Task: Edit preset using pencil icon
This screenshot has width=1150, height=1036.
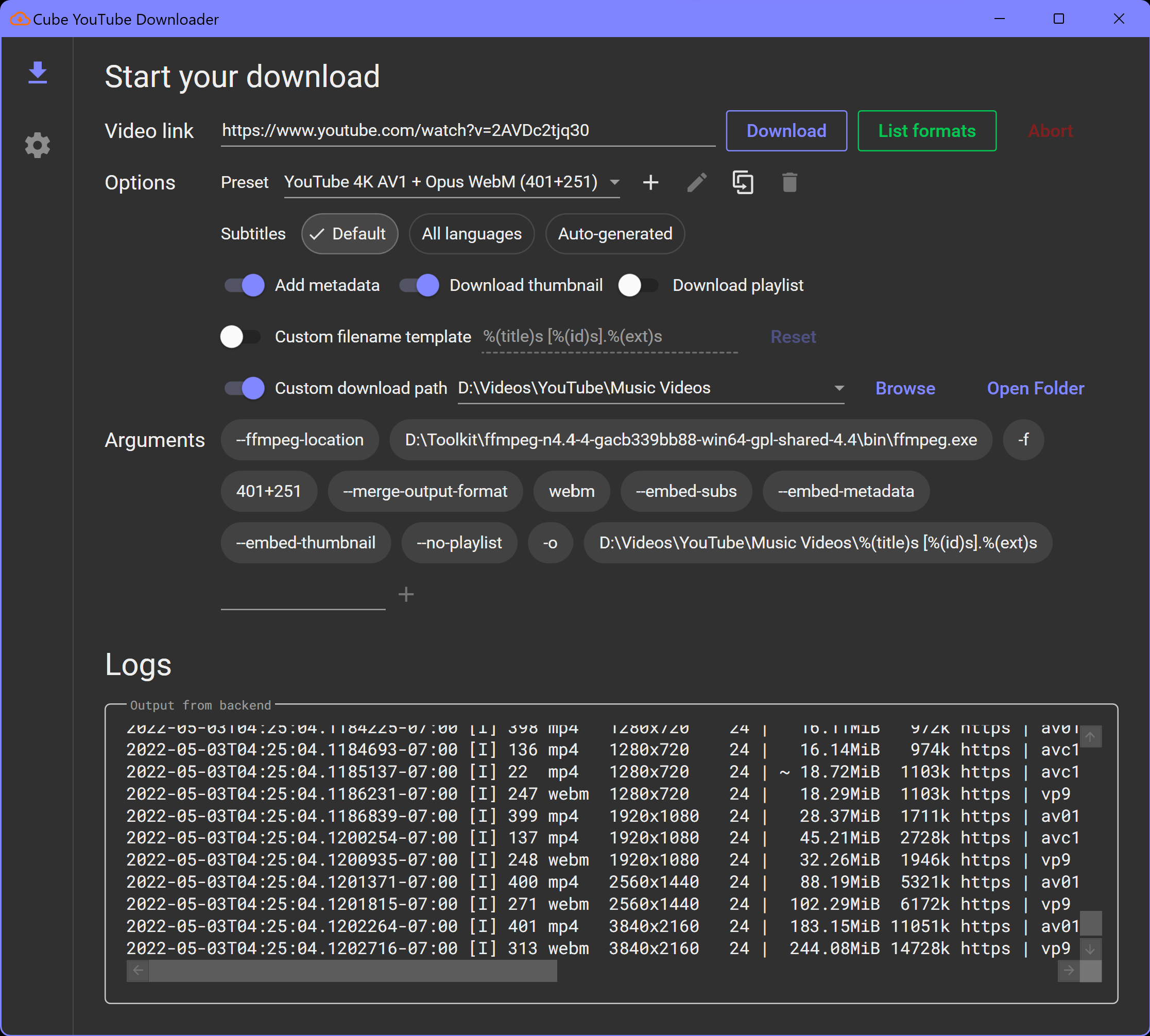Action: coord(697,182)
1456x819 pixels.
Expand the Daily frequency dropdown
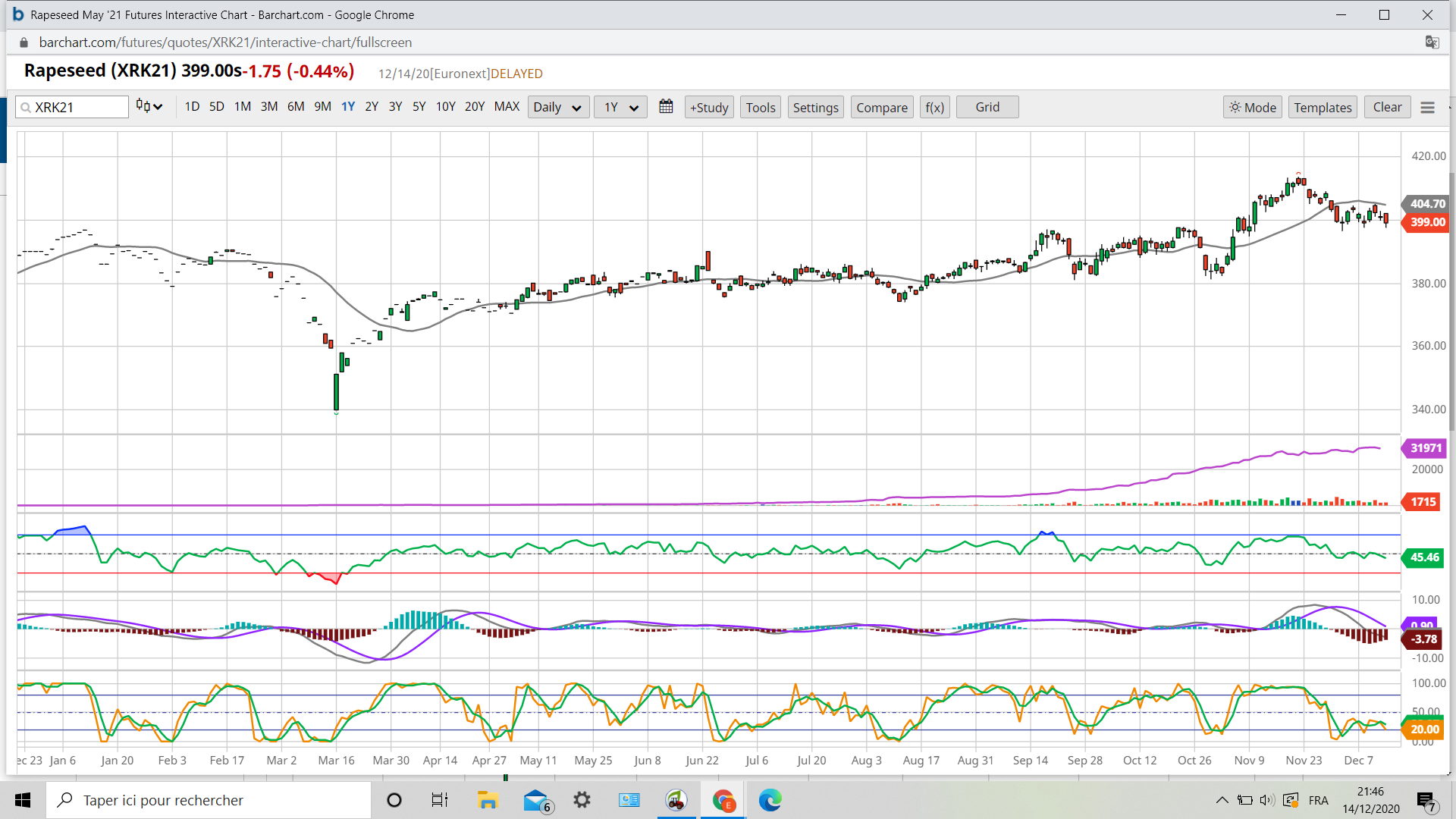click(557, 107)
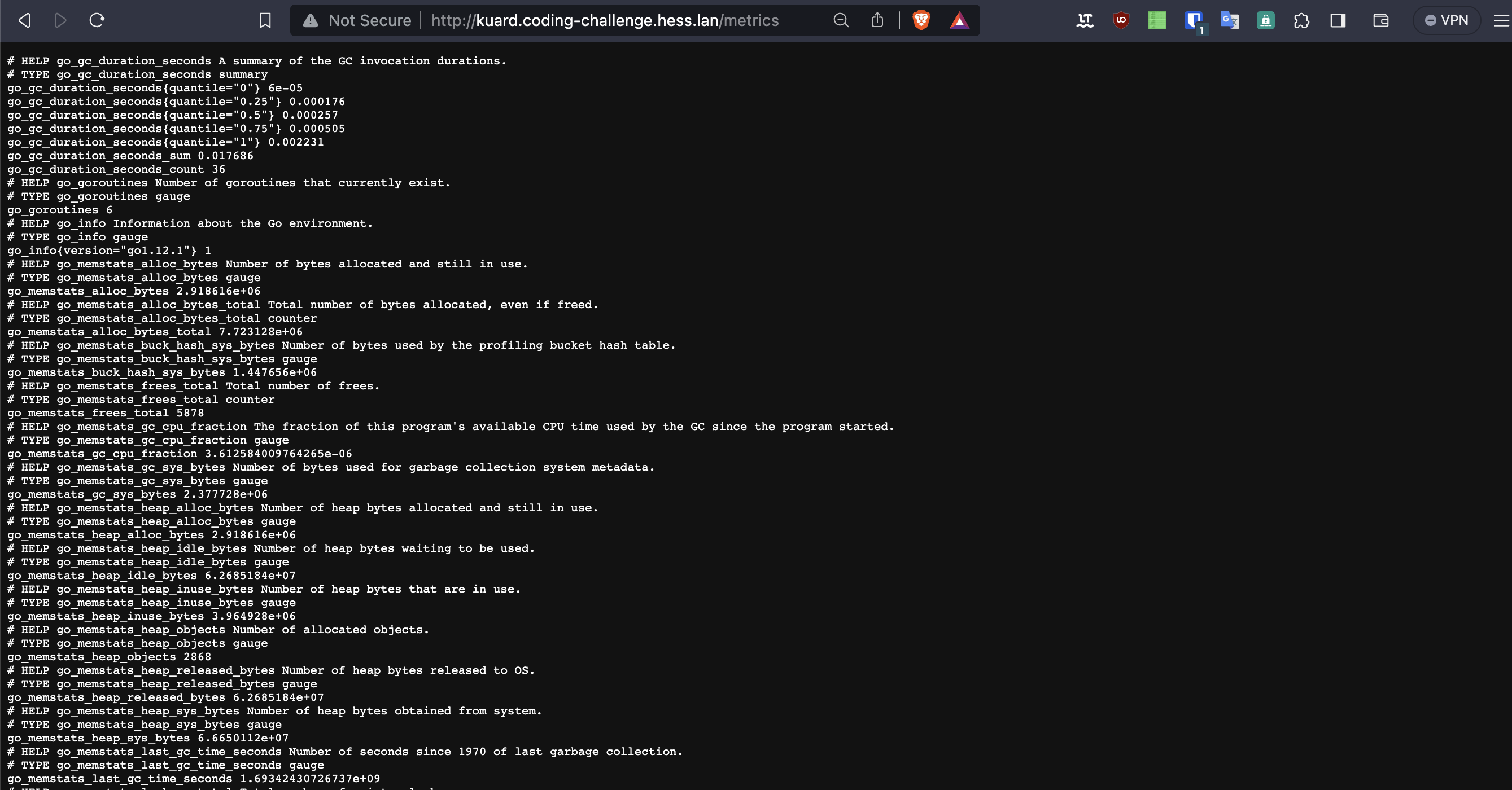
Task: Reload the metrics page
Action: 97,20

▶ [Your assignment] Output each record above exactly; omit the images.

▶ [Exercise output]
Task: Edit preset using pencil icon
This screenshot has width=1150, height=1036.
Action: coord(697,182)
1456x819 pixels.
Expand the Daily frequency dropdown
click(557, 107)
Task: Reload the metrics page
Action: 97,20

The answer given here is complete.